ENTRIES PROVIDED
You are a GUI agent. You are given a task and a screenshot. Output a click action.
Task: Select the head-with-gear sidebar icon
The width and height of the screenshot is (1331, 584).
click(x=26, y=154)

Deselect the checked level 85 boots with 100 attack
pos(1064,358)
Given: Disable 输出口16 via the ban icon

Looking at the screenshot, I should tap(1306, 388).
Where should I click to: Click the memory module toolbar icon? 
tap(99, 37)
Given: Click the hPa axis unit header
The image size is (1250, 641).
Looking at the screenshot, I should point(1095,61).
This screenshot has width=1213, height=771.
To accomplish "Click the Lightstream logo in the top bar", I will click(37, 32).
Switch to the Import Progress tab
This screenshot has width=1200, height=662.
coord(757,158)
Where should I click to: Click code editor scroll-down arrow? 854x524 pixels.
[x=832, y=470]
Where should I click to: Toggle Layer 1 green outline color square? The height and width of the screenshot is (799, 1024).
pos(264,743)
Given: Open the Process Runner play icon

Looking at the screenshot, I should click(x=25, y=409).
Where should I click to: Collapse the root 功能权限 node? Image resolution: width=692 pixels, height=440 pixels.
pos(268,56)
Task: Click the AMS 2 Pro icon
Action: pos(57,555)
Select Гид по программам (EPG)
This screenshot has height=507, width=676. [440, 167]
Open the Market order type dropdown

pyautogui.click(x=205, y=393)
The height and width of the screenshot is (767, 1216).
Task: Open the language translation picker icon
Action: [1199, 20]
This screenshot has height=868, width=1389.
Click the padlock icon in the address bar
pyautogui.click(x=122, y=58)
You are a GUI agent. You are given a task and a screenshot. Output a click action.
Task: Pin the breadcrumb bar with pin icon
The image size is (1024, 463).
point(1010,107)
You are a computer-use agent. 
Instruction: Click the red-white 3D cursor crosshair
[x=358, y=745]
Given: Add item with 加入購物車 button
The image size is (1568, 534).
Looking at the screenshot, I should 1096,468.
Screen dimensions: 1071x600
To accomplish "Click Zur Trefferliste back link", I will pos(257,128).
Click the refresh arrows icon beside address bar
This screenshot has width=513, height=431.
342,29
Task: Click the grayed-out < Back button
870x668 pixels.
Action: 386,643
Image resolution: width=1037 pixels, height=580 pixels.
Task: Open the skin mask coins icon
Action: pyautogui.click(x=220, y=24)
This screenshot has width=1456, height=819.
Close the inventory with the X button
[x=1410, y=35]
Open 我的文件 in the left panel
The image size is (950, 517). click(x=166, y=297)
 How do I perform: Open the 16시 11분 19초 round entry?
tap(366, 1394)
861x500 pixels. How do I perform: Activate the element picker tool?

WHAT YOU WILL DO
The full set of records above must be retyped exactly.

TASK SOLUTION
You are a GUI agent. You are given a task and a screenshot. Output a click action.
Task: Select the head-with-gear sidebar icon
The width and height of the screenshot is (1331, 584).
click(x=26, y=154)

Deselect the checked level 85 boots with 100 attack
pos(1064,358)
Given: Disable 输出口16 via the ban icon

Looking at the screenshot, I should tap(1306, 388).
Where should I click to: Click the memory module toolbar icon? 
tap(99, 37)
Given: Click the hPa axis unit header
The image size is (1250, 641).
Looking at the screenshot, I should point(1095,61).
This screenshot has width=1213, height=771.
To accomplish "Click the Lightstream logo in the top bar", I will click(37, 32).
Switch to the Import Progress tab
This screenshot has width=1200, height=662.
coord(757,158)
Where should I click to: Click code editor scroll-down arrow? 854x524 pixels.
[x=832, y=470]
Where should I click to: Toggle Layer 1 green outline color square? The height and width of the screenshot is (799, 1024).
pos(264,743)
Given: Open the Process Runner play icon

Looking at the screenshot, I should click(x=25, y=409).
Where should I click to: Collapse the root 功能权限 node? Image resolution: width=692 pixels, height=440 pixels.
pos(268,56)
Task: Click the AMS 2 Pro icon
Action: pos(57,555)
Select Гид по программам (EPG)
This screenshot has height=507, width=676. [440, 167]
Open the Market order type dropdown

pyautogui.click(x=205, y=393)
The height and width of the screenshot is (767, 1216).
Task: Open the language translation picker icon
Action: [1199, 20]
This screenshot has height=868, width=1389.
Click the padlock icon in the address bar
pyautogui.click(x=122, y=58)
You are a GUI agent. You are given a task and a screenshot. Output a click action.
Task: Pin the breadcrumb bar with pin icon
The image size is (1024, 463).
point(1010,107)
You are a computer-use agent. 
Instruction: Click the red-white 3D cursor crosshair
[x=358, y=745]
Given: Add item with 加入購物車 button
The image size is (1568, 534).
Looking at the screenshot, I should 1096,468.
Screen dimensions: 1071x600
To accomplish "Click Zur Trefferliste back link", I will pos(257,128).
Click the refresh arrows icon beside address bar
This screenshot has width=513, height=431.
342,29
Task: Click the grayed-out < Back button
870x668 pixels.
Action: 386,643
Image resolution: width=1037 pixels, height=580 pixels.
Task: Open the skin mask coins icon
Action: pyautogui.click(x=220, y=24)
This screenshot has width=1456, height=819.
Close the inventory with the X button
[x=1410, y=35]
Open 我的文件 in the left panel
The image size is (950, 517). click(x=166, y=297)
 How do I perform: Open the 16시 11분 19초 round entry?
tap(366, 1394)
861x500 pixels. How do I perform: Activate the element picker tool?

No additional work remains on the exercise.